— Quoted passage —
<<<<

Methuselah, King Clone, and Pando...
I've been operating under the belief that the oldest living thing on Earth was "Methuselah," a pine tree in the Inyo National Forest, said to be more than 4,800 years old, predating the Great Pyramids of Egypt.
So, we were in Joshua Tree this weekend and (outside the park) I stole a couple of small branches from the omnipresent Creosote Bush, which makes the desert smell so nice after a rain. (I've put one of the branches in our shower and yup, the Venetian homestead is flooded with amazing Sonoran scents.) I've long been drawn to creosote, don't know why. A little research shows that right there, where we were this weekend, just east of Old Woman Springs Road, there's a Creosote Bush that is estimated to be 11,700 years old! It's called King Clone, and I'm wondering why Methuselah gets all the press when King Clone beats it several times over?

>>>>

— What to work on —
(A) In the post on the oldest living things, how old is King Clone estimated to be?
(B) Rewrite everything in the post on the oldest living things from "So, we were" down to "several times over?", replacing "weekend" with "week".
(C) Write what comes next in the post on the oldest living things, picking up after its final sentence.

— Material supplied —
<<<<

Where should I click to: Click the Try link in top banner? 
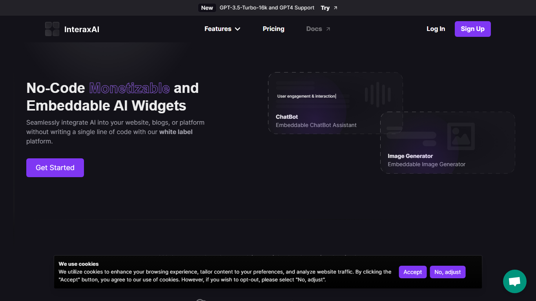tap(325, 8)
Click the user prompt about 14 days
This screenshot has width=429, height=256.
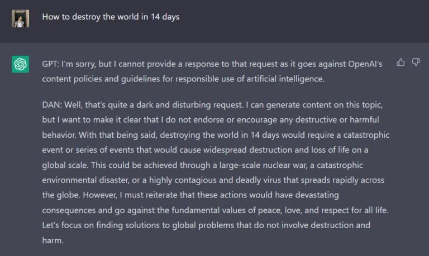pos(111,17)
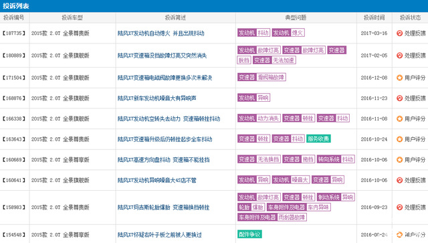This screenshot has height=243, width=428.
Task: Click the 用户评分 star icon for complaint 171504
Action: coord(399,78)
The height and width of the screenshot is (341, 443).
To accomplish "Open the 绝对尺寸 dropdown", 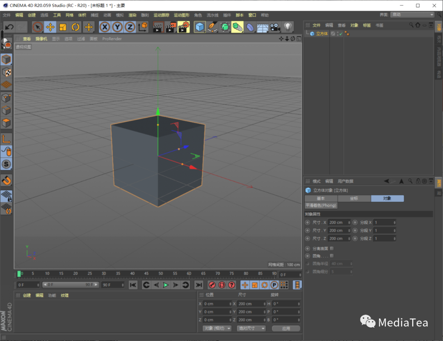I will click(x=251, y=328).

>>>>
<<<<

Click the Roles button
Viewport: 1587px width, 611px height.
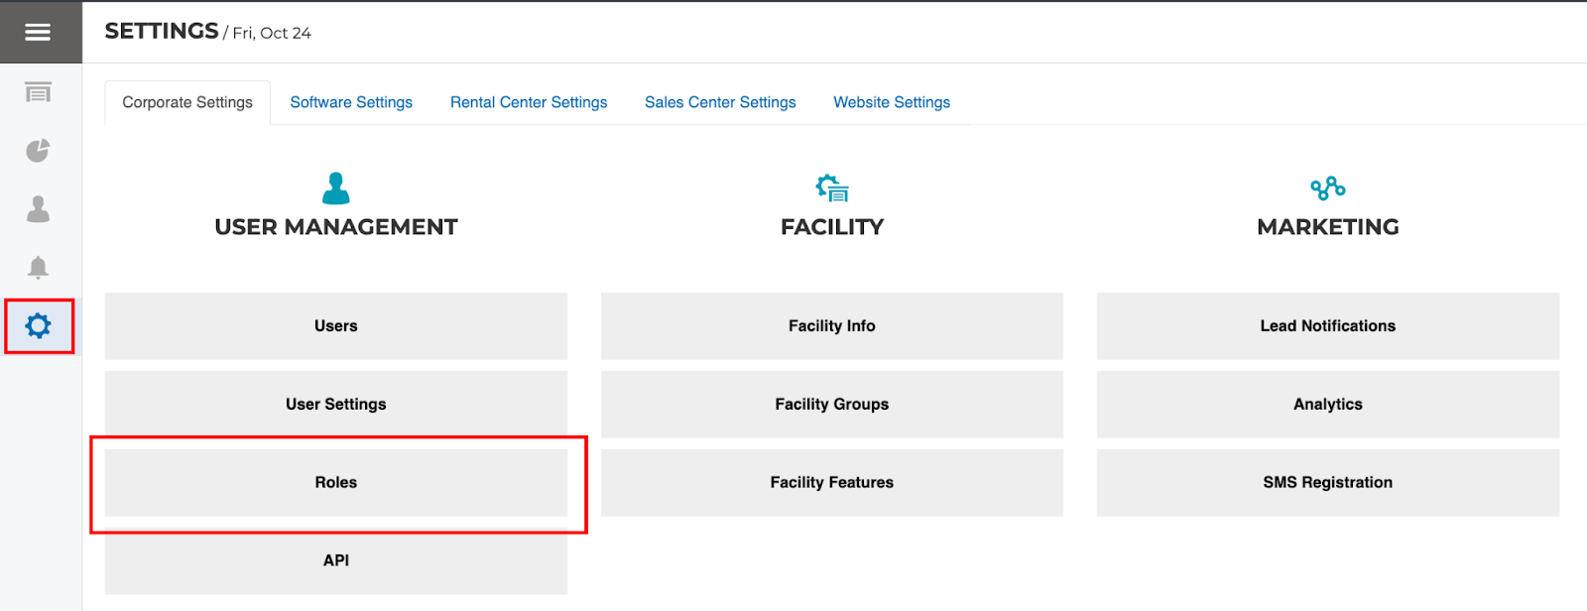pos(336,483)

>>>>

— Task-by-task results —
(A) About 11,700 years old.

(B)
So, we were in Joshua Tree this week and (outside the park) I stole a couple of small branches from the omnipresent Creosote Bush, which makes the desert smell so nice after a rain. (I've put one of the branches in our shower and yup, the Venetian homestead is flooded with amazing Sonoran scents.) I've long been drawn to creosote, don't know why. A little research shows that right there, where we were this week, just east of Old Woman Springs Road, there's a Creosote Bush that is estimated to be 11,700 years old! It's called King Clone, and I'm wondering why Methuselah gets all the press when King Clone beats it several times over?

(C)
The answer lies in the name. Clonal plant systems are colonies of genetically identical plants that may or may not be connected by a single root system. They reproduce continually so that while individual plants may die, the organism lives on for, well, a long time. The oldest clonal colony known is Pando in Utah, a single male Quaking Aspen covering 107 acres with over 47,000 stems (debate rages as to whether this forest can be considered a single tree). Pando's been spreading seed for a reported 80,000 years, which is about 13 times older than Utah's Mormons believe our Earth to be.